[Collected data]

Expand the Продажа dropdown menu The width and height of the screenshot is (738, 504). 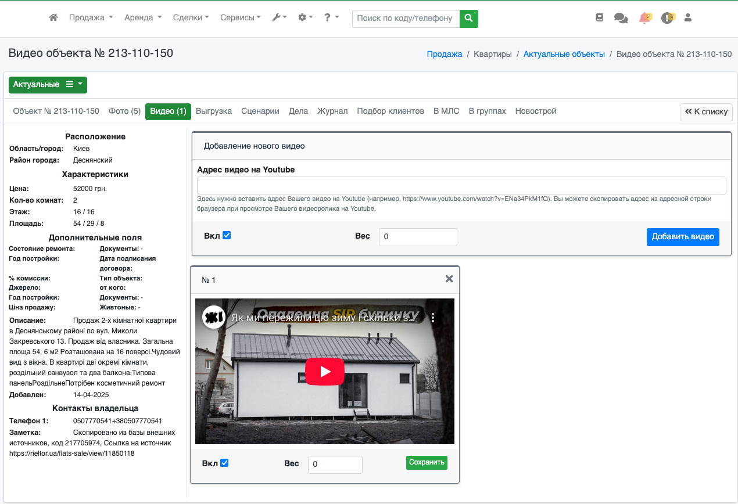pyautogui.click(x=91, y=18)
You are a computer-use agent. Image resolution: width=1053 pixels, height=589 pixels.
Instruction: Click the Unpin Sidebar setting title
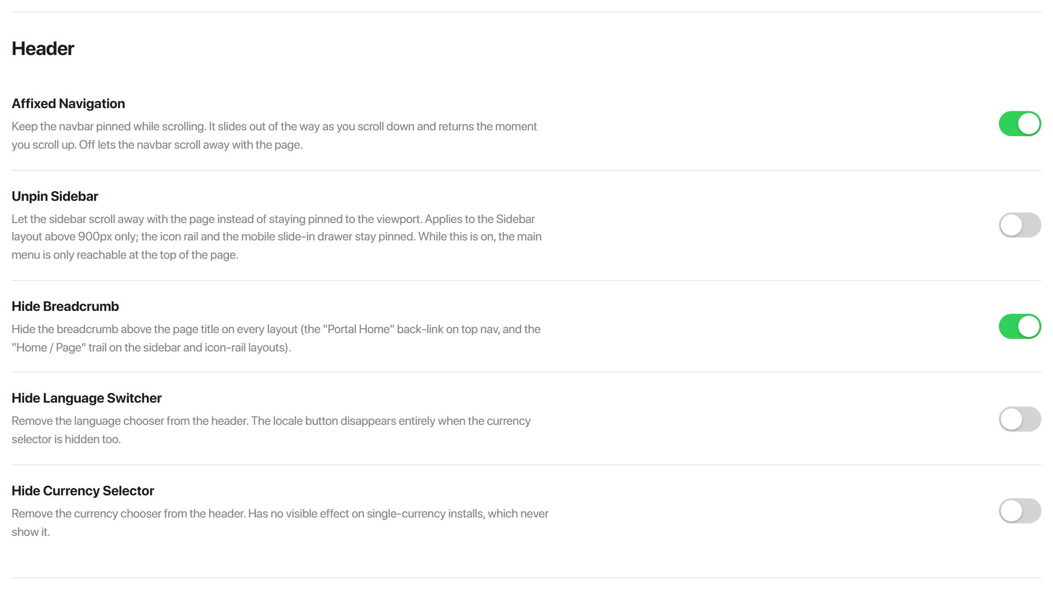tap(55, 196)
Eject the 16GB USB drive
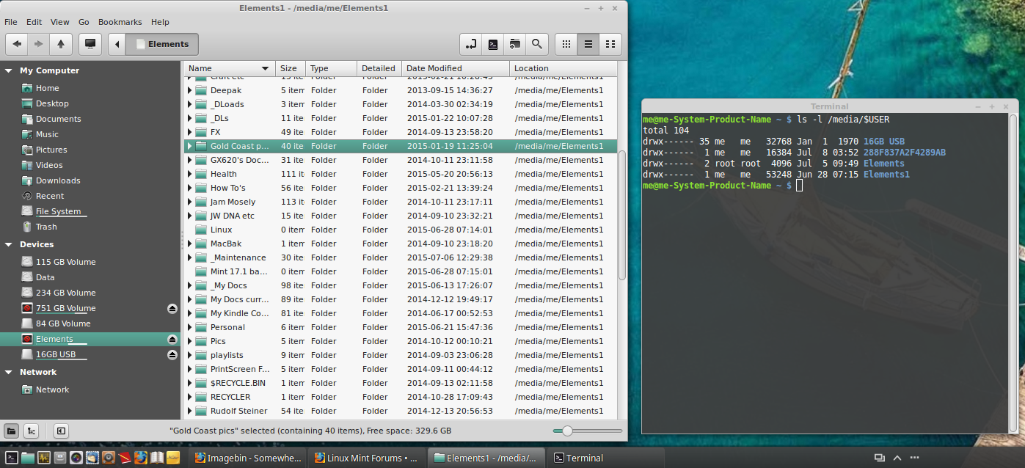The height and width of the screenshot is (468, 1025). (172, 355)
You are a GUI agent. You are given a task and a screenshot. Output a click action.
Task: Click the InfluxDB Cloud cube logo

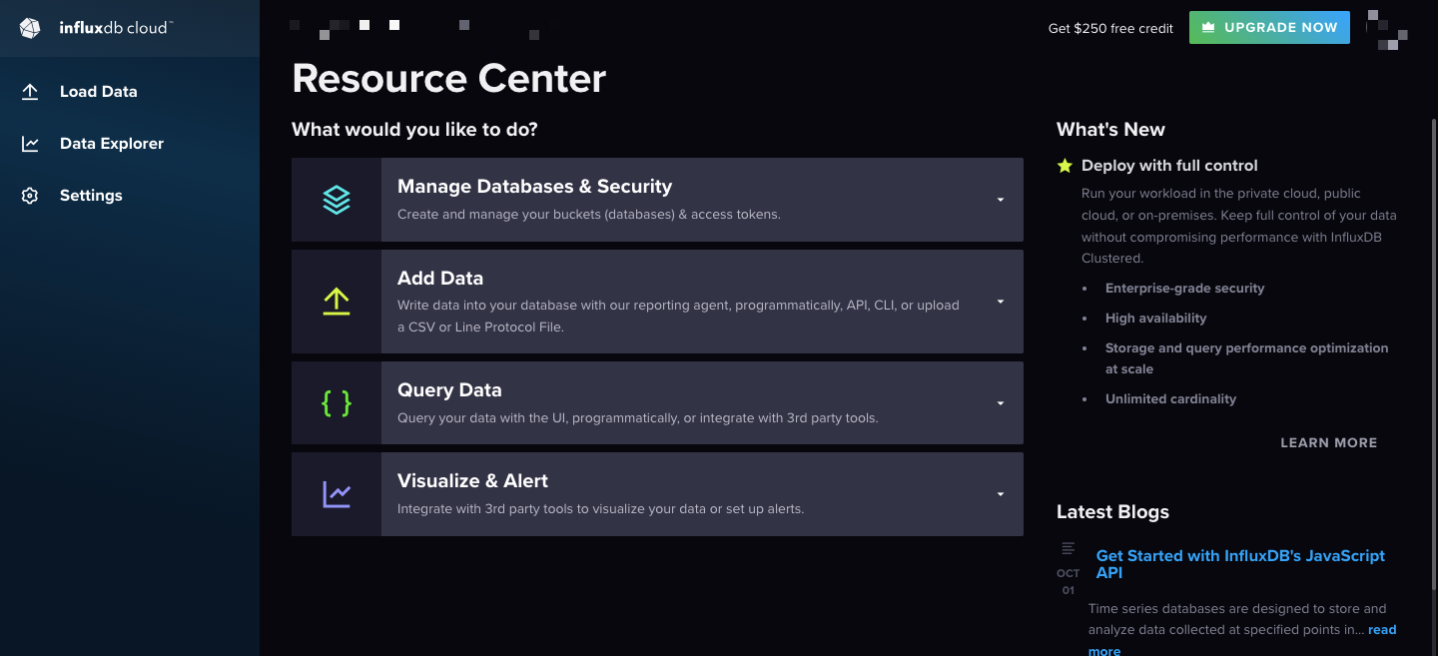coord(29,28)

What you have to do.
Which of the lines above hold the word "agent"? Copy each one.

Solution for this exercise.
You are a computer-use agent. Image resolution: width=1053 pixels, height=589 pixels.
You are a GUI agent. You are given a task and a screenshot. Output a click action.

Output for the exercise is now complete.